Comments: Those with wrist, elbow, or shoulder issues may want to approach this one with caution; ditto for those with knee issues that are aggravated by lots of lunges and squats and for those whose bodies don’t care for lots of impact. Even those without this issues who have the extra time may appreciate a longer warm-up and cool-down / stretch, which you’ll have to supply on your own. I found myself adding on a stretch to the stretch, making sure to include work for muscles like the calves, which need some attention after all of that jumping.
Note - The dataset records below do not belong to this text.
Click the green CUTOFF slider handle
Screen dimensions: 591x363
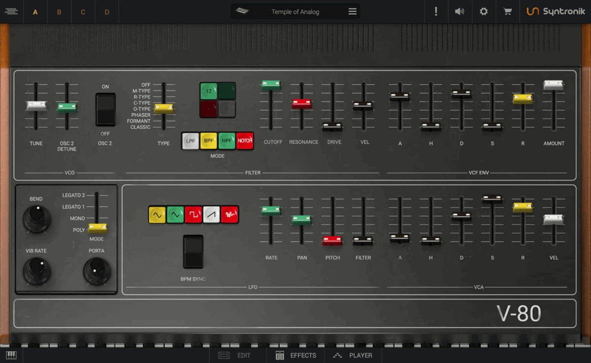click(271, 85)
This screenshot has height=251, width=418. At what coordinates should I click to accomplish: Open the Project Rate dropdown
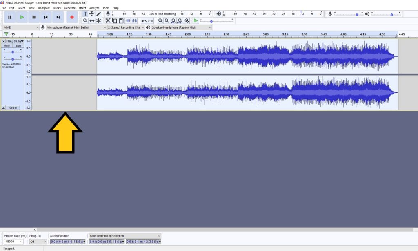13,241
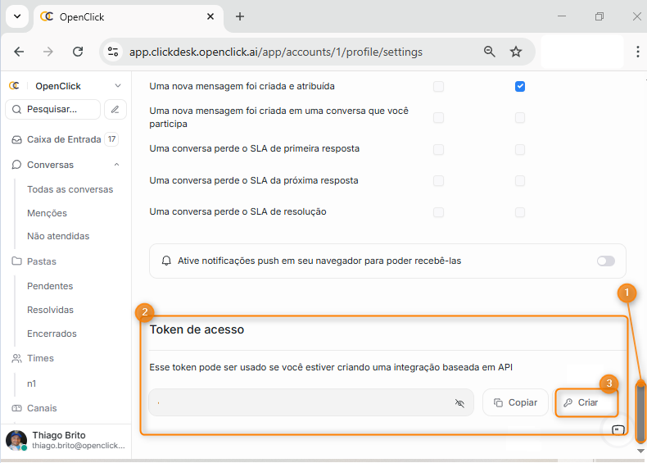Click the compose new conversation pencil icon
The width and height of the screenshot is (647, 463).
tap(116, 109)
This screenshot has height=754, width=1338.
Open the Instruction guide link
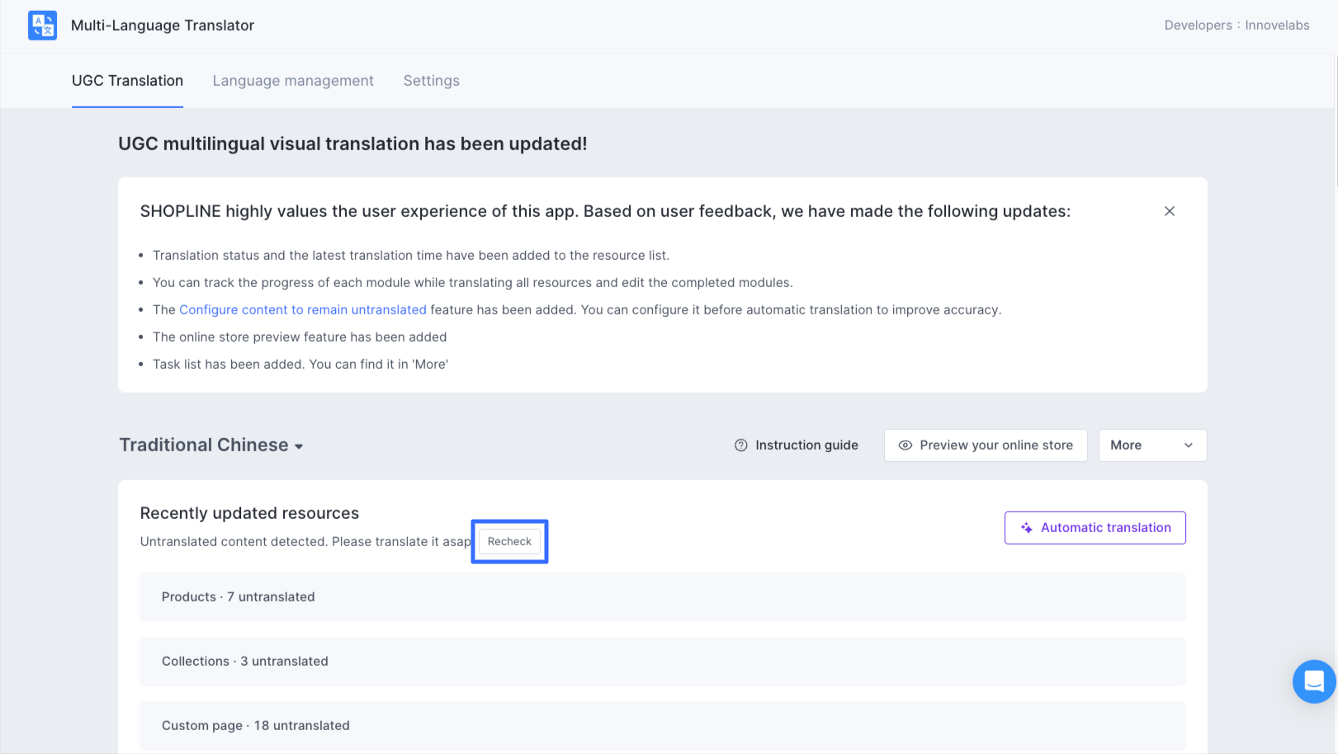[806, 445]
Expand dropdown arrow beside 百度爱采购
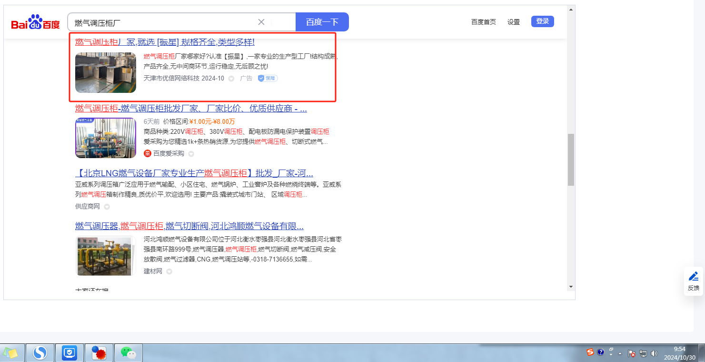The image size is (705, 362). pos(191,154)
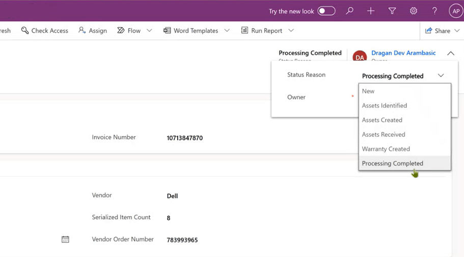Select New status reason option
This screenshot has width=464, height=257.
pyautogui.click(x=368, y=91)
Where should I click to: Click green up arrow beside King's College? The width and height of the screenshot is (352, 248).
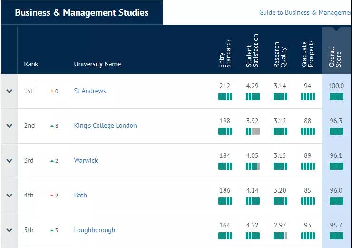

This workout is about getting results and about getting them fast. It shouldn’t come as a surprise that this workout isn’t the most well-rounded, with Jillian favoring now large muscle groups for maximum calorie burn, now minor muscle groups for maximum aesthetic gains. You’ll spend lots of time focusing on the chest, shoulders (especially the front part), back (especially the mid- to upper back), quads & glutes, biceps, and abs, while the hamstrings, triceps, and back of the shoulders get at most indirect work when they assist in moves. This isn’t a big deal if you throw 30DS in occasionally, but if this is your primary workout it may be worth considering a few substitutions the second time through the circuit, like doing a reverse flye instead of a v-flye with the chair squats or a triceps overhead extension instead of biceps curl with the static lunge. Also, the intensity drops in a few of the strength exercises, like the chest flyes; one way to kill two birds with one stone is to add in bridgework with the chest flyes, for example, to work the hamstrings and glutes plus boost the challenge a little.
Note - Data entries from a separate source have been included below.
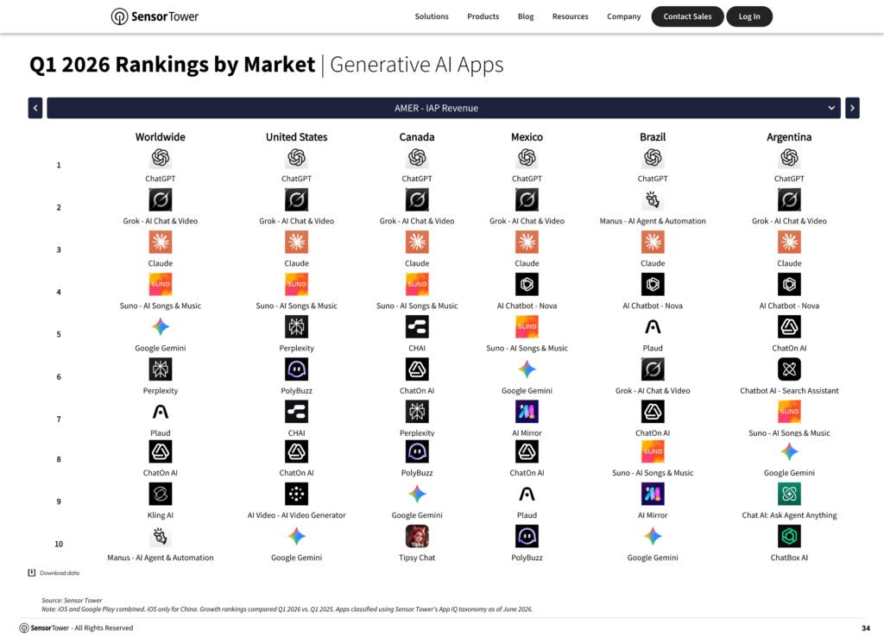Viewport: 884px width, 637px height.
Task: Click the Manus icon in Brazil column
Action: coord(653,199)
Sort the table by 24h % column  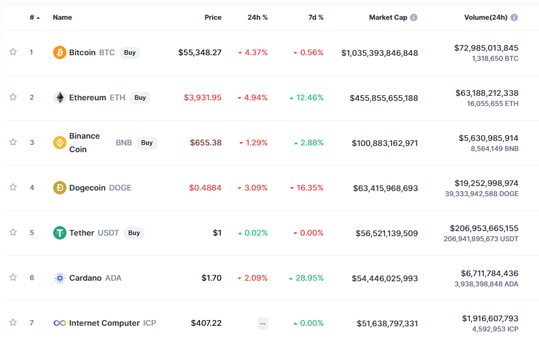[x=257, y=17]
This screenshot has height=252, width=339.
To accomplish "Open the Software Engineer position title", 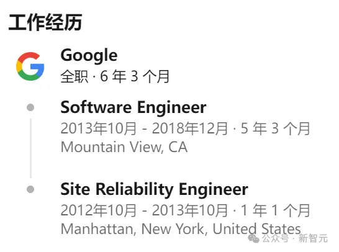I will click(133, 107).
As you’ve probably guessed, I don’t particularly care for this workout exactly as it’s presented, but I kind of like the format and think it’d be easy enough to find ways to tweak this to suit my needs and preferences. Some smart VFers have suggested instead of doing 1 min. of crunches (never my favorite exercises, but they don’t get any better when I have to drop to the floor with an elevated heart rate) to pick up a kettlebell for swings and snatches (but don’t do Jillian’s infamous “swing through” move – that’s guaranteed to kill your back more than any amount of crunches…), which I’ll have to try the next time a masochistic mood strikes me. :-p

Instructor Comments:
Ah, yes, Jillian. I think she’s fine for what she’s trying to accomplish, and I don’t mind that she alternates between doing exercises and coaching people, but her type of (public) personality’s not my cup of tea, so it’s hard for me to say I like her. I can easily find things I don’t care for in her persona here, like continually tooting her own horn, and things I find amusing (at least now – we’ll see what I think with repeat viewings), like how she repeatedly has you pause between exercises to tell you her workouts are non-stop. Still, I can see how she can be motivating, and I’ll admit she inspired me to stick out the full versions of a few exercises. Her goal here is to be your personal trainer, your lifestyle coach, your workout cheerleader, who’ll push you to do more than you ever thought you could and tell you to keep going when you want to stop. Look elsewhere if you need a mild-mannered, sweet-tempered instructor who’s doing every rep and sweating right there with you. (Also look elsewhere if you need an instructor who counts exactly evenly and keeps to the beat of the music perfectly. Or an instructor who comes up for air at some point during the workout. Girlfriend can talk.)
Jillian cues and instructs decently enough. She does not mirror cue, however; when she says “right,” which admittedly isn’t that often, she’s referring to the right of her background exercisers, not the viewer’s.